* [WHAT YOU NEED TO DO] The records below are to be duplicated exactly as they appear.

[Collected data]
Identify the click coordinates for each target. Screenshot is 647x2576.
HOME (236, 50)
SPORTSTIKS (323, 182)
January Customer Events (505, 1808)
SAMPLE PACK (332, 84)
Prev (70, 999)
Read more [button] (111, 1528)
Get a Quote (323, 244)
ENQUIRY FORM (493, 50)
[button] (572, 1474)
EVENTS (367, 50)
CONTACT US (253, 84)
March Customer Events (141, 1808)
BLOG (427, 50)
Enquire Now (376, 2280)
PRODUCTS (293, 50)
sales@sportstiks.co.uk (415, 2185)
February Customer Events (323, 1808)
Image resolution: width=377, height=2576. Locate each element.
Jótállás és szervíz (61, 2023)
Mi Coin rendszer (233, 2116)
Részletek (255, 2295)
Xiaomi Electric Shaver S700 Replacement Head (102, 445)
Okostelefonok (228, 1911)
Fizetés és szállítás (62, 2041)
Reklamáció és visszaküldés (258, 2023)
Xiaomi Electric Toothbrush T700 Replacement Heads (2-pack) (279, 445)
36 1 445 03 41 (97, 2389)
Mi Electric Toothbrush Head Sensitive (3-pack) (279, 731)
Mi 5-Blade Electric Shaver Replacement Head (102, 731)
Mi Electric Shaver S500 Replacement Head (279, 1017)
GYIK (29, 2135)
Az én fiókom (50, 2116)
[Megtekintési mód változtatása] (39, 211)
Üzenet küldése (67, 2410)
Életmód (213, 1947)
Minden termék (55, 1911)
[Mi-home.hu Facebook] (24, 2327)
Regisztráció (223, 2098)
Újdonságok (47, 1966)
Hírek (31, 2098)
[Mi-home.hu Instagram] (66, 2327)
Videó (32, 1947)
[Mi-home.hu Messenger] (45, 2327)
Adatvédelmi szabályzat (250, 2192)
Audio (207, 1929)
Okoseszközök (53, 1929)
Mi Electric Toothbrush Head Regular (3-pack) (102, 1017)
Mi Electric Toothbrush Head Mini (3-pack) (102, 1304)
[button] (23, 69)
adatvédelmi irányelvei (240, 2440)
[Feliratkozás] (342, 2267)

* [ANSWER SPACE]
Identify the click coordinates for each target. Screenshot is 647x2576.
HOME (236, 50)
SPORTSTIKS (323, 182)
January Customer Events (505, 1808)
SAMPLE PACK (332, 84)
Prev (70, 999)
Read more [button] (111, 1528)
Get a Quote (323, 244)
ENQUIRY FORM (493, 50)
[button] (572, 1474)
EVENTS (367, 50)
CONTACT US (253, 84)
March Customer Events (141, 1808)
BLOG (427, 50)
Enquire Now (376, 2280)
PRODUCTS (293, 50)
sales@sportstiks.co.uk (415, 2185)
February Customer Events (323, 1808)
Image resolution: width=377, height=2576. Locate each element.
Jótállás és szervíz (61, 2023)
Mi Coin rendszer (233, 2116)
Részletek (255, 2295)
Xiaomi Electric Shaver S700 Replacement Head (102, 445)
Okostelefonok (228, 1911)
Fizetés és szállítás (62, 2041)
Reklamáció és visszaküldés (258, 2023)
Xiaomi Electric Toothbrush T700 Replacement Heads (2-pack) (279, 445)
36 1 445 03 41 (97, 2389)
Mi Electric Toothbrush Head Sensitive (3-pack) (279, 731)
Mi 5-Blade Electric Shaver Replacement Head (102, 731)
Mi Electric Shaver S500 Replacement Head (279, 1017)
GYIK (29, 2135)
Az én fiókom (50, 2116)
[Megtekintési mód változtatása] (39, 211)
Üzenet küldése (67, 2410)
Életmód (213, 1947)
Minden termék (55, 1911)
[Mi-home.hu Facebook] (24, 2327)
Regisztráció (223, 2098)
Újdonságok (47, 1966)
Hírek (31, 2098)
[Mi-home.hu Instagram] (66, 2327)
Videó (32, 1947)
[Mi-home.hu Messenger] (45, 2327)
Adatvédelmi szabályzat (250, 2192)
Audio (207, 1929)
Okoseszközök (53, 1929)
Mi Electric Toothbrush Head Regular (3-pack) (102, 1017)
Mi Electric Toothbrush Head Mini (3-pack) (102, 1304)
[button] (23, 69)
adatvédelmi irányelvei (240, 2440)
[Feliratkozás] (342, 2267)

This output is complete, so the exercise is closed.